Der Low-Life Experte

17. 2. 2016 - 15:10

Der Vorletzte

Vedad schaut mich skeptisch an, als ich ihm sage, dass er Ausländer als Arbeiter einstellen könnte. "Das wird nicht gehen, mein Freund! Ein Arbeiter braucht Qualifikationen. Oder glaubst du, dass Kloputzen so leicht ist?"

Jeder von euch war schon mal in einem Club. Und jeder von euch war schon mindestens ein Mal dort auf der Toilette. Man kennt allerlei Geschichten, die sich in Toiletten abspielen: Dort weinen einige, andere kotzen. Es gibt auch einige, die weinen, während sie kotzen. Einige denken in Toiletten nach, andere schlafen ein, während sie nachdenken. Einige machen Liebe, andere richten nur ihre Schminke. Im Kino sind die Toiletten oft Spielort von echten Gefechten. Aber keiner denkt daran, dass Klos auch Arbeitsplätze schaffen.

Für Vedad sind Toiletten ein Geschäft. Er besitzt seit mehr als zwanzig Jahren eine Firma, die Toiletten putzt. Der in Bosnien geborene Vedad ist nach dem Jugoslawienkrieg nach Wien gekommen. Damals war er jung und erfüllt mit Träumen, wie er selbst sagt. "Ich wollte eigentlich nicht mein ganzes Leben lang im Klo verrecken, aber irgendjemand muss doch die Klos putzen, nicht wahr? Es gibt keine Arbeit, für die man sich schämen soll, und Geld stinkt nicht!" Danach steckt er mir einen Stapel Scheine in die Nase.

Ein Klo liegt neben einer Mauer mit viel Graffiti.

Flickr.com, User kasrak

Heute ist aber Vedad besorgt: "Die Sachen laufen heutzutage nicht gut in mein liebes Österreich", sagt er und nimmt einen großen Schluck türkischen Kaffee. "Früher war alles besser, jeder kleine Ausländer wie ich hatte einen Job. Schlecht bezahlt, aber wenigstens ein Job. Jetzt stürmen die Taliban unsere Grenzen von allen Seiten! Sie wollen unser Leben und unser Brot!" Vedad hat Angst, dass die Massenmigration sein Geschäft ruinieren wird. "An euch Bulgaren und Rumänen habe ich mich irgendwann mal gewöhnt, aber das ist das endgültige Ende!
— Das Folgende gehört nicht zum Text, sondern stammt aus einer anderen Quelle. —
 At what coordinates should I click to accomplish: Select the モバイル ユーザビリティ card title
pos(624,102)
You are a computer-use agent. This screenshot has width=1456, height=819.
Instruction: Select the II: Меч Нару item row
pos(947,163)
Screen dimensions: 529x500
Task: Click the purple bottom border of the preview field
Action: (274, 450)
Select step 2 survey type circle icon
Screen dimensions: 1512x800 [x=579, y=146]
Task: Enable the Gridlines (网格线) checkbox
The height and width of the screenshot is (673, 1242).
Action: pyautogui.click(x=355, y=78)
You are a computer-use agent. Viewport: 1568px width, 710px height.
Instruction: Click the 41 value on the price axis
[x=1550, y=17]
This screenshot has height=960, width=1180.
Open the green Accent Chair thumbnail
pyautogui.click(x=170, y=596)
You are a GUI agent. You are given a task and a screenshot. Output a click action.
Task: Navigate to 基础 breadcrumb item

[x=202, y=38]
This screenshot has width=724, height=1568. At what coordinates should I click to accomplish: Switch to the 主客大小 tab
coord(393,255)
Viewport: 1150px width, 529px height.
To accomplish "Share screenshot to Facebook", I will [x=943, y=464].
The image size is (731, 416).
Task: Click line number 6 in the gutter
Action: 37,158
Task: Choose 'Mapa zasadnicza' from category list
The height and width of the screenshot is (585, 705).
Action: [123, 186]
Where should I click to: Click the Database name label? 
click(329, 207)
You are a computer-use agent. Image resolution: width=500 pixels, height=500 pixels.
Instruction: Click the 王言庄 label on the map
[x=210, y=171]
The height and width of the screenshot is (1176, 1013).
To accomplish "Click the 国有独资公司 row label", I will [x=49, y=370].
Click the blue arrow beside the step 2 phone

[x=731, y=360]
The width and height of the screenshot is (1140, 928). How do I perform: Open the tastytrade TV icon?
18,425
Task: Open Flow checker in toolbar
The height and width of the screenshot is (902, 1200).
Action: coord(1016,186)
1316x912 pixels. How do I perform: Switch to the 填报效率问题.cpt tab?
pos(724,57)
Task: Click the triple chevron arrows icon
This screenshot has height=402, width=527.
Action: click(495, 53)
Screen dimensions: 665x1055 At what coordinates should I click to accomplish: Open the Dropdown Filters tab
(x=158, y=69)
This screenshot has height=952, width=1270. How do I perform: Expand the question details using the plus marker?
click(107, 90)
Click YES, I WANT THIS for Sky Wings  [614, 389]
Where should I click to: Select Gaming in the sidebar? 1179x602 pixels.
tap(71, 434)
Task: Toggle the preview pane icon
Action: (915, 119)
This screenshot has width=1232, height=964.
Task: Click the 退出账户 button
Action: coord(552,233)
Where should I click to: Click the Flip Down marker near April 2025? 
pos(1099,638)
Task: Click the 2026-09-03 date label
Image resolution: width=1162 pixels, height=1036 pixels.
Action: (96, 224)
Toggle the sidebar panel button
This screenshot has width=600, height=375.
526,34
Schau, was in der Zeitung steht: 'Arbeiterflut aus dem Osten stoppen!'"

Ich versuche, ihn zu überzeugen, dass die neuen Menschen, die nach Österreich kommen, auch pissen müssen, und er somit mehr Arbeit haben wird. Vedad schaut mich skeptisch an. "Glaubst du echt, dass diese Migranten feiern wollen?" Ich sage ihm, dass er sie als Arbeiter einstellen kann. "Das wird nicht gehen, mein Freund! Ein Arbeiter braucht Qualifikationen, oder glaubst du, dass Kloputzen so leicht ist? Ich bin ein echter Profi!"

Ich versuche, ihn zu verstehen. Es ist ihm tatsächlich ein Anliegen, dass alle Klos lupenrein sind. In seiner Geburtstadt hat er sich ein vierstöckiges Haus gebaut, wo er sein Alter verbringen will. Sein Haus ist braun-gelblich, hat einen riesigen Hof und vier Toiletten. Er will sein Geschäft an seinen ältesten Sohn übergeben, der jüngere studiert Wirtschaft in London. So will er irgendwann ein Kloimperium aufbauen.

"Ich bin eigentlich der Letzte, der sich wegen Ausländern Sorgen machen sollte", sagt Vedad. "Aber ich habe Angst. Ich war jahrelang der jüngste. Doch bald gibt es neue und das macht mir Angst!"